##### Records

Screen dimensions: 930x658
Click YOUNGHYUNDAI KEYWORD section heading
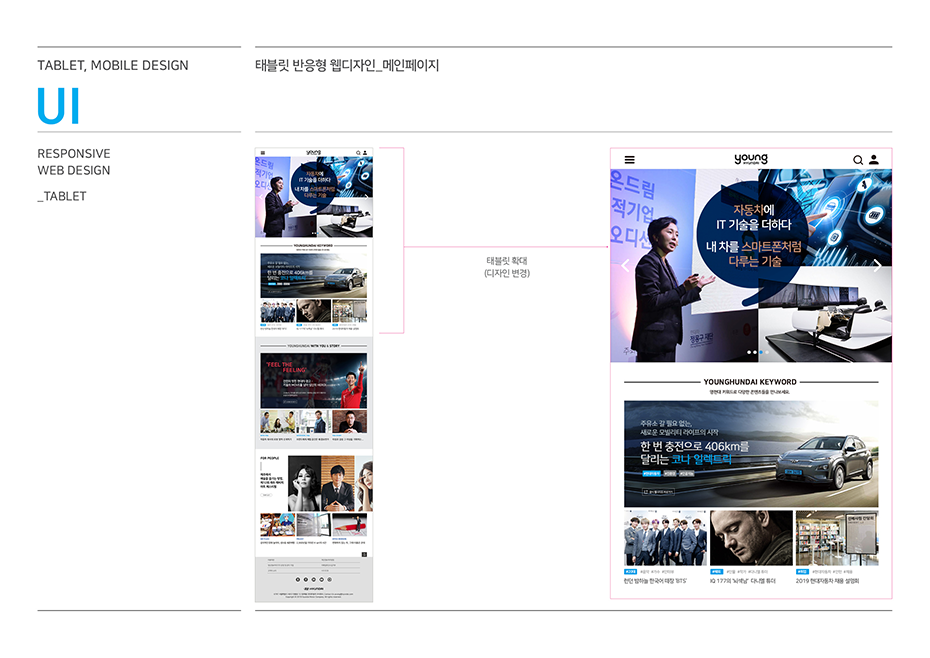click(750, 382)
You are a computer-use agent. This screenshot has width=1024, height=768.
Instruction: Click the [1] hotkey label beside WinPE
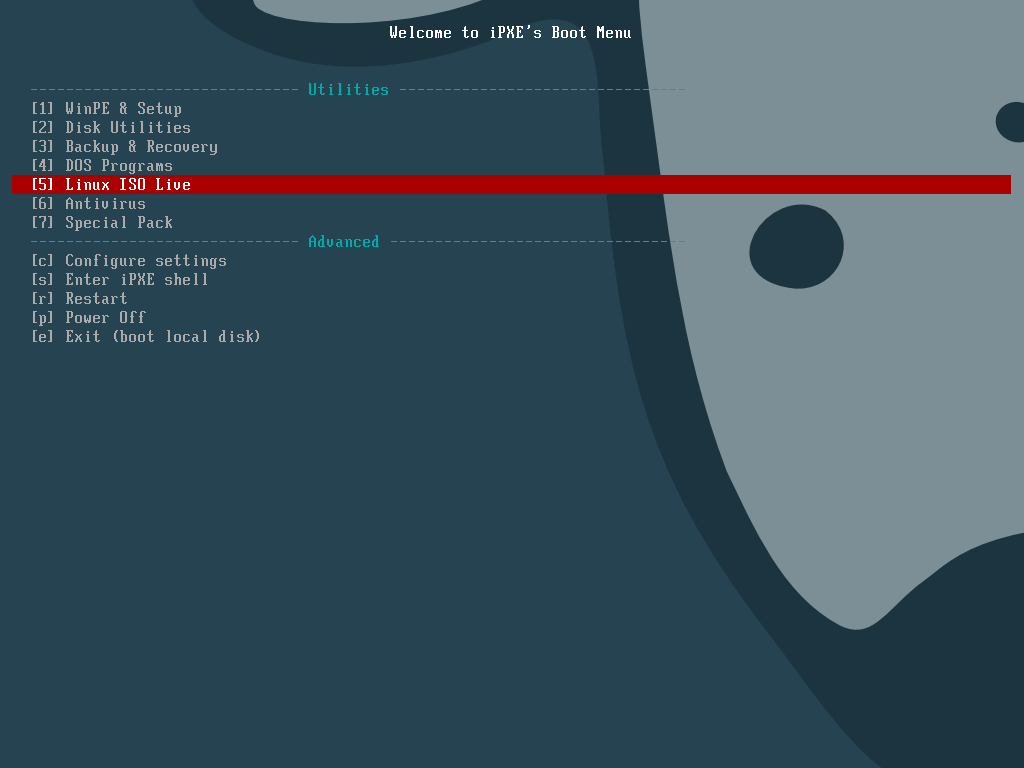point(43,109)
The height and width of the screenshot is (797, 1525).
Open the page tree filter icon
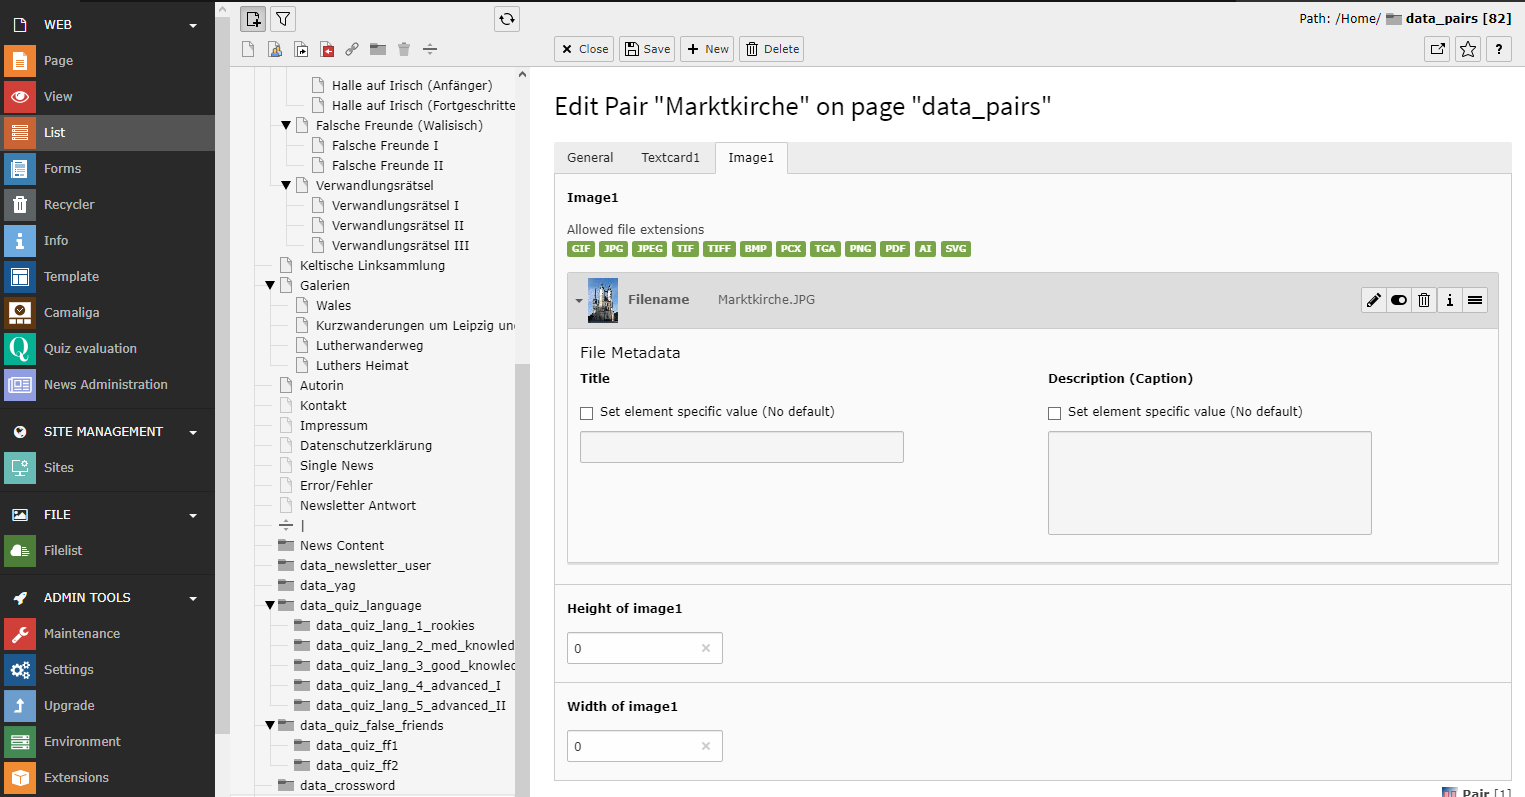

##########

Would you retype the entries above in full, exactly as written, minus the pictures?

Screen dimensions: 930x658
Click YOUNGHYUNDAI KEYWORD section heading
click(750, 382)
You are a computer-use agent. This screenshot has width=1024, height=768.
Instruction: Click the [1] hotkey label beside WinPE
point(43,109)
The height and width of the screenshot is (797, 1525).
Open the page tree filter icon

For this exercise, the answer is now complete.